The group began with questions...
Then moved to discussion...
How can Vismann's methods and claims about records help us pursue our medical records project?
Method (Genealogy-Archaeology). "The genealogy of the subject from records" (149). This too is our theme.
Object of Study (Law). "Files become the means for the modern, rationalized exercise of legal power" (127). Why legal power? Why state-law? Is CV's approach in terms of sovereign power? Can we pursue a biopolitical-disicplinary-infopolitical analysis in parallel?
Periodization. One of Vismann's key claims is that there is no significant record-technological (or office-technological) break, or there is technological continuity, between pre-Nazi and Nazi Germany. She is writing history against the standard periodizations.

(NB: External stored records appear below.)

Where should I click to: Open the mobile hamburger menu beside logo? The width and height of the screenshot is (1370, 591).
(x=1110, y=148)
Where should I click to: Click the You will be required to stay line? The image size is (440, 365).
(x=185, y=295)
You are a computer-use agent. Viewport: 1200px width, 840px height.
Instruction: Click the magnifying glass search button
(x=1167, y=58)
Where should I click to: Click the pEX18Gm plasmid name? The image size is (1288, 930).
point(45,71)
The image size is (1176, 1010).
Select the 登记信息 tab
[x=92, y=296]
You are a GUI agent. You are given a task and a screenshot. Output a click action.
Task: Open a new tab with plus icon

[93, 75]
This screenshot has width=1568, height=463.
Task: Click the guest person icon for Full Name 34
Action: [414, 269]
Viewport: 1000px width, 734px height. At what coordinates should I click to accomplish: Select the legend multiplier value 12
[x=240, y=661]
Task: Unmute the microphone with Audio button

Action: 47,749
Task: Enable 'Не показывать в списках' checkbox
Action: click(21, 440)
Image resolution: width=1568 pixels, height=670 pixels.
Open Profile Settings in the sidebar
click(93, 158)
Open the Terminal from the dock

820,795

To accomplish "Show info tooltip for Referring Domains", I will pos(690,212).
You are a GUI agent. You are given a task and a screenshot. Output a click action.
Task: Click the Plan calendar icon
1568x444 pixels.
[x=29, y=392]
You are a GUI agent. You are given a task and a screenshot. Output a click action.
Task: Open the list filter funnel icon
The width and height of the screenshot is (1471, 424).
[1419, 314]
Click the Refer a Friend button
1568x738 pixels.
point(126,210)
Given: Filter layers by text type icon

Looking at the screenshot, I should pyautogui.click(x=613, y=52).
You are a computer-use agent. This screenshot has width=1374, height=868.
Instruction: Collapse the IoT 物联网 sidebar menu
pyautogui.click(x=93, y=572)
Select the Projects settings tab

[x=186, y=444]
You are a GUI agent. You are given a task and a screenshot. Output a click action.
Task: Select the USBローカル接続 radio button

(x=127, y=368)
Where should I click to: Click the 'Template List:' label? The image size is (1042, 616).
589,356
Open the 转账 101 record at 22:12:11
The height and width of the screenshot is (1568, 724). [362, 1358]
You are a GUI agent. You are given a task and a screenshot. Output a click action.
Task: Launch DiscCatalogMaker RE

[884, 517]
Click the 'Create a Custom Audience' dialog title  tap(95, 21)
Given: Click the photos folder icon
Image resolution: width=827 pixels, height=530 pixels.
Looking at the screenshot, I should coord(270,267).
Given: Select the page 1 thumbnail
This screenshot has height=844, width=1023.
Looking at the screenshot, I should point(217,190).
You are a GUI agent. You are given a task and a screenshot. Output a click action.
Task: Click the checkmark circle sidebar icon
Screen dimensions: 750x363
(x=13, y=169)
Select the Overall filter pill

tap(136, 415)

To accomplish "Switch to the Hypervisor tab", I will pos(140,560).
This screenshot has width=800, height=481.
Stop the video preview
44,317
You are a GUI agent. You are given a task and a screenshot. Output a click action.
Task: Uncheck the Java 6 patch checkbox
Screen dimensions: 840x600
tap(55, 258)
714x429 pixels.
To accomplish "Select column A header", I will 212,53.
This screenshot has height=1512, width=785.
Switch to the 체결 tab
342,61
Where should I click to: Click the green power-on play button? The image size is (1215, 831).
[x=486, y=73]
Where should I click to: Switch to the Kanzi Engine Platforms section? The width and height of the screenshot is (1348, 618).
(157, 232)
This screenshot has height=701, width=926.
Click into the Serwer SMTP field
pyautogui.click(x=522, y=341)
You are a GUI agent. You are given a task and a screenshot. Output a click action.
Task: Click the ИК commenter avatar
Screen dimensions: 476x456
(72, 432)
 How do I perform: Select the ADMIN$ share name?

Technological conditions. How do technologies like the office system contribute to the production of the "discursive domain" (146)? How do we account for technologies producing discourse and subjects? But without arguing for this in a way that makes it truistically true, such that the genealogy of records or of vertical filing is on a par with the genealogy of toothbrushes or the genealogy of carpet?
Suggestion. One idea is that the way to do this is to look at what the technologies do. The technology of the vertical filing cabinet does ______. (Toothbrushes don't do that.)
Reading Vismann in light of the suggestion. The function of the record is exemplified above all in "the file plan" (142). This is the bold claim: "File plans give birth to a transcendental order of files prior to all content" (142). But what is a file plan?